No, in various countries including the U.S. and Japan, wash trading is illegal. It was officially banned in the US in 1936. Well, during those times, wash trading was extensively used to create false signals of interest in security to pump the value so exchanges could profit from shorting the stock.
High-frequency trades, i.e., an exponentially increasing number of trades have made it increasingly difficult to monitor, regulate, and wash trades.
Why Crypto Exchanges Indulge in Wash Trading?
When it comes to Cryptocurrency trading, volume is king. Exchanges make money by charging their users for the transactions or trades they make. By having more activity on their platform, they can have a higher rank on the popular website CoinMarketCap, which helps them attract new users.
Exchanges also make money by charging fees from new cryptocurrency projects that want to get listed in their marketplace, and higher the popularity of the exchange higher rates they can command.

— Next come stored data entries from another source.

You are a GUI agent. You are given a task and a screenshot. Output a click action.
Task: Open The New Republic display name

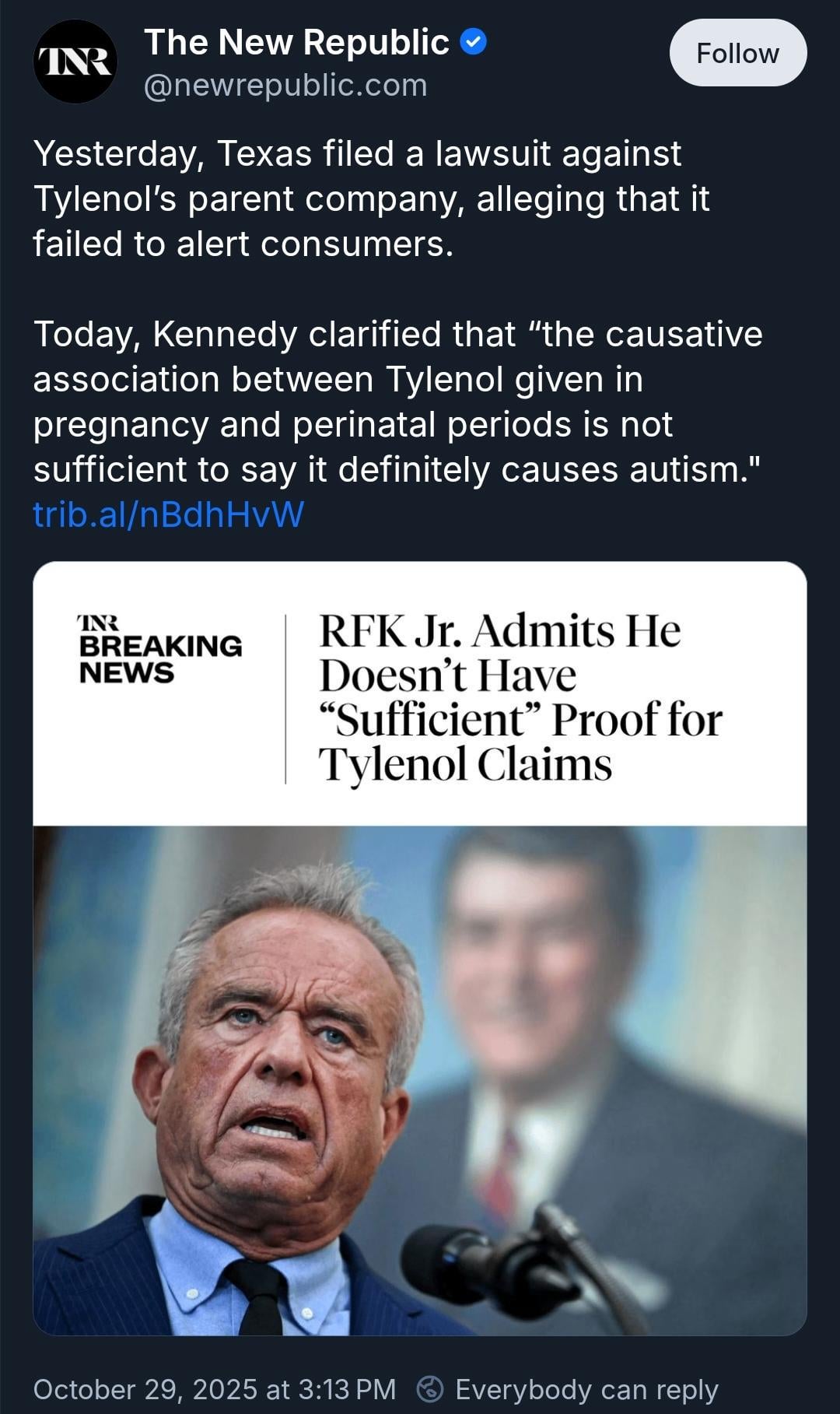tap(296, 42)
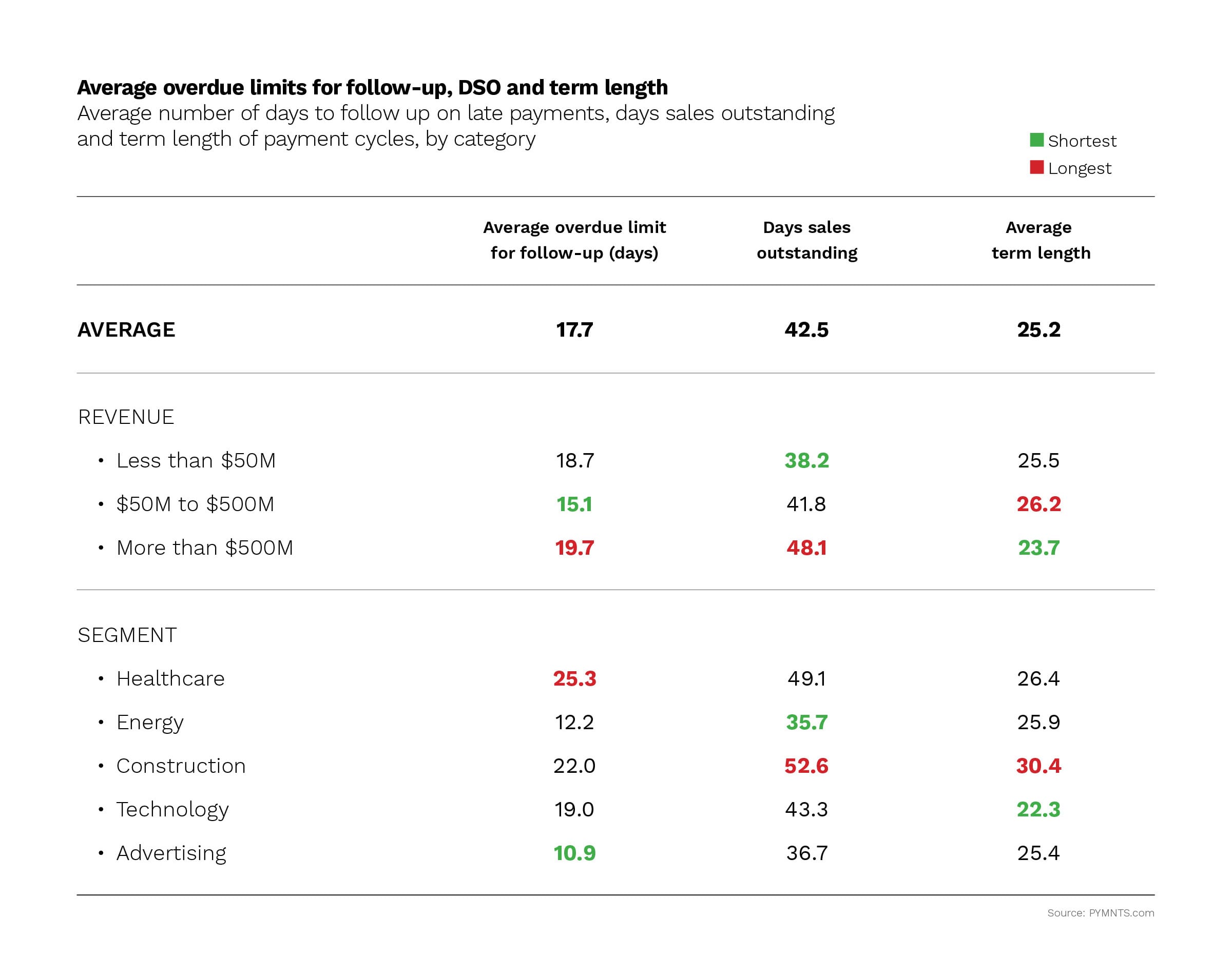Click the SEGMENT section heading
This screenshot has width=1232, height=975.
tap(127, 635)
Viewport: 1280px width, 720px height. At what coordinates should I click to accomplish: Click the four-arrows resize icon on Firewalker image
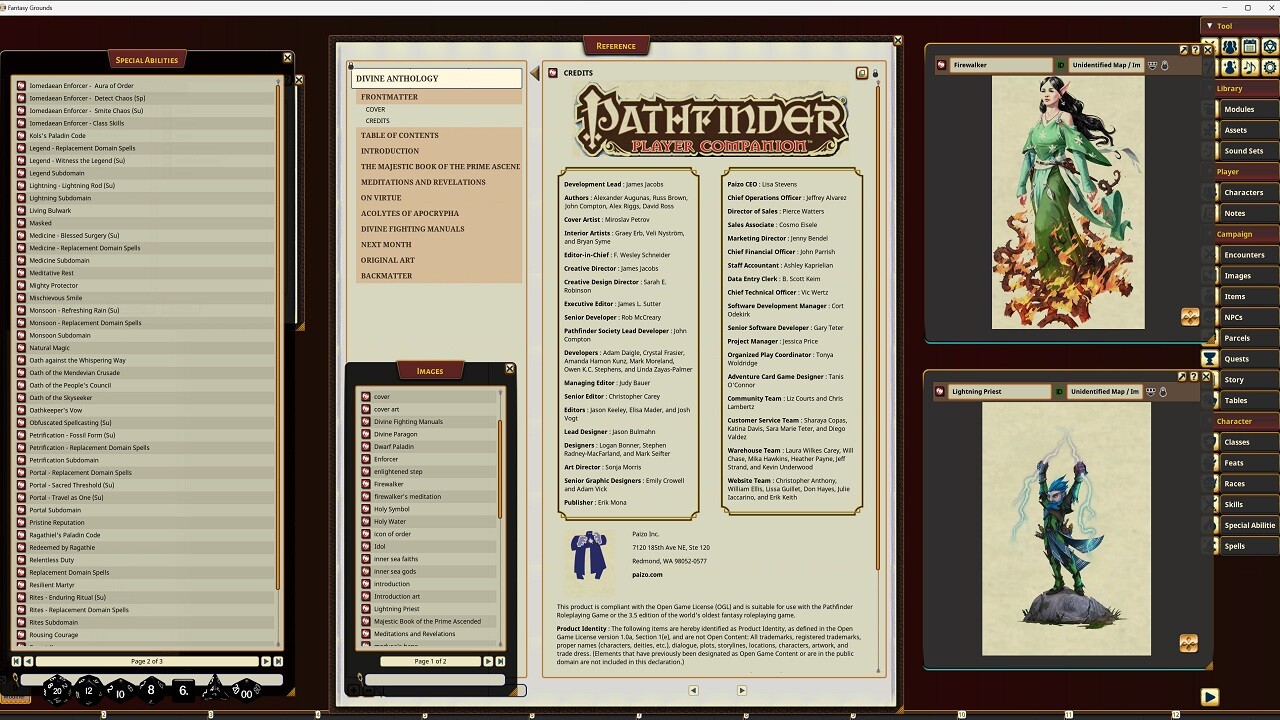1190,317
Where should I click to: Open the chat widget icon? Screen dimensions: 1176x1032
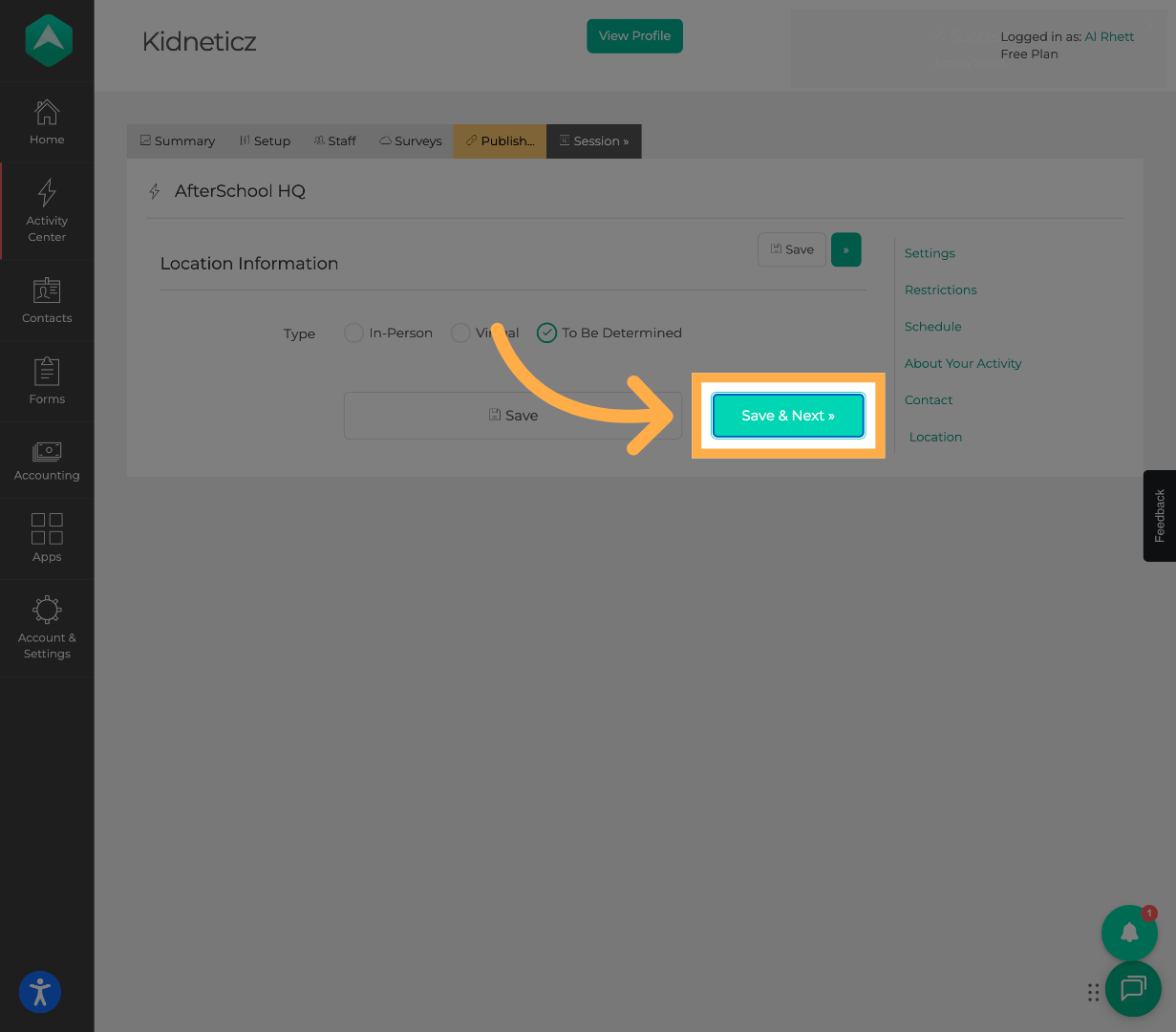click(1133, 988)
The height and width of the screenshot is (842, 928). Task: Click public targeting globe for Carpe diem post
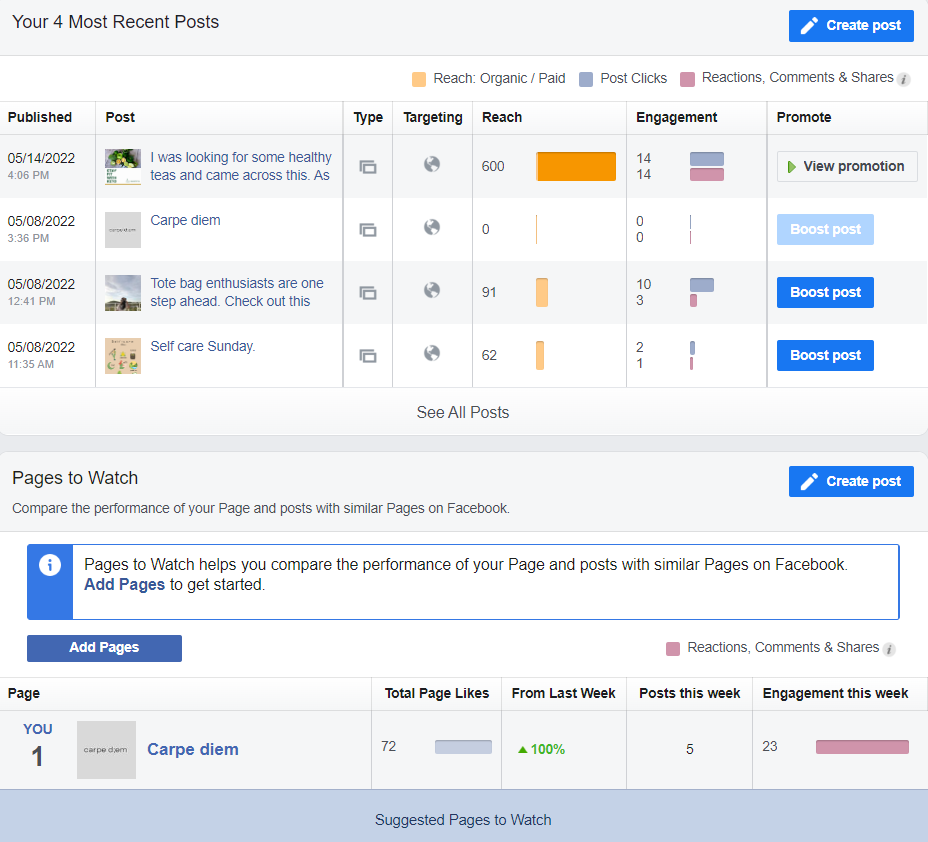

Wash Trading at Major Exchanges
Today, Cryptocurrency exchanges are creating transactions to beef up their trading volume numbers like 67% to 95% of bitcoin exchange volume is faked through wash trading.
Cryptocurrency exchanges do because they are highly dependent on the number of transactions happening on their exchange to pump up their value.
The Blockchain Transparency Institute in its 2019 inspection report revealed that global wash trading has decreased by 35.7% among the top 40 exchanges.
While among the top 5 cryptocurrencies, Bitcoin has the lowest wash trading volume at around 50% while Bitcoin cash has the highest at 82%, followed by Ethereum, Litecoin, and XRP at 75%, 74%, and 55%.
So, What is Happening at the Major Exchanges?
CoinMarketCap has not been able to provide users with the correct trade volumes or identify fake trading volumes. But we can not blame CoinMarketCap alone for this as most of the exchange platforms are centralized, making it possible for them to inflate their figures by trading the same cryptocurrencies between a pair of bot accounts repeatedly.
But when it comes to exchanges in the US and Japan, wash trading is not that common. The world’s biggest cryptocurrency exchange platform in terms of volume trading, Binance has less than 10% volume of trade wash traded.
Among the top 20 cryptocurrency exchanges by trading volume, the top ten cleanest exchanges are Binance, Bitfinex, Coinbase Pro, Kraken, Bitstamp, bitFlyer, Gemini, itBit, Bittrex, Poloniex. These exchanges were put through three different testes:
- The time period of visualized data in order to detect anomalous or artificial patterns in trading volume of the exchange),
- trade size histograms (this is a data visualization technique that helps people to visualize the percentage of trading volume on an exchange that occurs at particular trade sizes over a specified period, as defined by the paper),
- and volume spike alignment (this was done to assess whether each exchange responded to the same developments and whether the charts demonstrated similar patterns, considering the global nature of most cryptocurrencies).
Among the top 20 crypto exchanges, the most heavily impacted exchanges from wash trading are Bibox and OKEx. It is unfortunate and highly questionable that more than 75% of the volume on their platform is wash traded.
Today, the crypto economy is facing its biggest hurdle in terms of wash trading. The industry needs to address this issue in order for the US Securities and Exchange Commission (SEC) to approve a Bitcoin ETF and other cryptocurrencies.
Once the exchanges become more transparent and solve the issue of wash trading on their platform, more investors will trust digital assets and the world economy will incline towards cryptocurrencies.